Hi all,

I have been in the MCA industry for about a year now and have become quite familiar with the different programs offered by the funders that my ISO works with. The standard renewal concept in this space has perplexed me for some time and I was hoping some of the veterans here may be able to shed some light on the policy.

It seems that the way renewal offers are consistently structured is that the merchant is made a "second position offer" that buys out the first position, and nets the proceeds (I am aware of an 'add-on' type product but have only ever seen this offered once, when there are probably 100+ funders in the space.) This leaves the merchant paying interest on top of interest, oftentimes at a higher daily payment, with little extension on the term. Have merchants simply not caught onto this yet? Why would anyone consider it a good business practice to provide a worse offer to someone who is interested in being a repeat customer of yours (not to mention has been a reliable with repayment)? It seems to me with this practice it is no wonder that merchants would prefer to stack from an entirely different company. All of this when half of MCA's are sold on an "Introductory offer where we will see better rates and terms on consecutive deals".

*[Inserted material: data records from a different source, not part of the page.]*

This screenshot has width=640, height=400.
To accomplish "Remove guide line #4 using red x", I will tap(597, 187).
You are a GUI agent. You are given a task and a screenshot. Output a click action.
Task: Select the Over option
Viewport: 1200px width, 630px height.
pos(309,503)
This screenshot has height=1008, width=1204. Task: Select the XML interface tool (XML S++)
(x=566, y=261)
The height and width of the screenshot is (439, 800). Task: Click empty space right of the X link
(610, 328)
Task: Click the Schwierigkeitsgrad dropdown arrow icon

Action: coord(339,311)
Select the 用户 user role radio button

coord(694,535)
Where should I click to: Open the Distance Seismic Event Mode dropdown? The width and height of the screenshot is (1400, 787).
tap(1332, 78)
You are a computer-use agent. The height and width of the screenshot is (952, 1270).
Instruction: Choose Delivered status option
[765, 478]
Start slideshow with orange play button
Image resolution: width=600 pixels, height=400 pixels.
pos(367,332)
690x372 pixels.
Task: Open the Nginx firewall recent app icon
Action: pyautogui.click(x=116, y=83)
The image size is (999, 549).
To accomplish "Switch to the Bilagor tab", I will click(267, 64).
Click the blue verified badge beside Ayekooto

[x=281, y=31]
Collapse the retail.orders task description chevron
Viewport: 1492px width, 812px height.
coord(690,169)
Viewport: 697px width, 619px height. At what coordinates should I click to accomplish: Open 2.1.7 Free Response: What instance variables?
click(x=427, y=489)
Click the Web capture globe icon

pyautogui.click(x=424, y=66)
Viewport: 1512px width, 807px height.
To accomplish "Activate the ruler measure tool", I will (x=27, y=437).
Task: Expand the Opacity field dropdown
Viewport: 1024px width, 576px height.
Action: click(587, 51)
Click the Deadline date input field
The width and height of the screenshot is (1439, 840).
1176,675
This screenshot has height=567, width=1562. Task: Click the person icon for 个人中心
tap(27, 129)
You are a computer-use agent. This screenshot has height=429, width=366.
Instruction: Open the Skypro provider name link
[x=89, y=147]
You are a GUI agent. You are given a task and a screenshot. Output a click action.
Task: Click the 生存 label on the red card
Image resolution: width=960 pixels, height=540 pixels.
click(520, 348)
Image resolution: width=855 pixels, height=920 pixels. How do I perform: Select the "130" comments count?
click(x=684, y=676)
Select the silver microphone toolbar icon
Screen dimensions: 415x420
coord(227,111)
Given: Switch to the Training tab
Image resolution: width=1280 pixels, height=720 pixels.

Let me offer a brief example on a brand new program from one of my funders:

4M Initial BR: 1.14
4m Renewal BR: 1.16

Has this practice survived simply because no one has called BS on it yet? Will it continue to survive as this space gets more competitive and regulated?

I feel as though I must be missing something -- especially with the "Do right by your Merchant!" mentality of most of the major funders on this forum.

I apologize if this is an amateur question. However it seems to me the only reason you would "renew" the contract (as a funder) like this rather than "add-on" or "refinance" is purely out of the expectation for an even greater return (and if so, that's fine and is the only answer I need). I am not as familiar with the investment side of MCA and so I could be wrong but it seems to me there may be a less predatory way to offer this type of renewal without negatively affecting profitability and ROI requirements.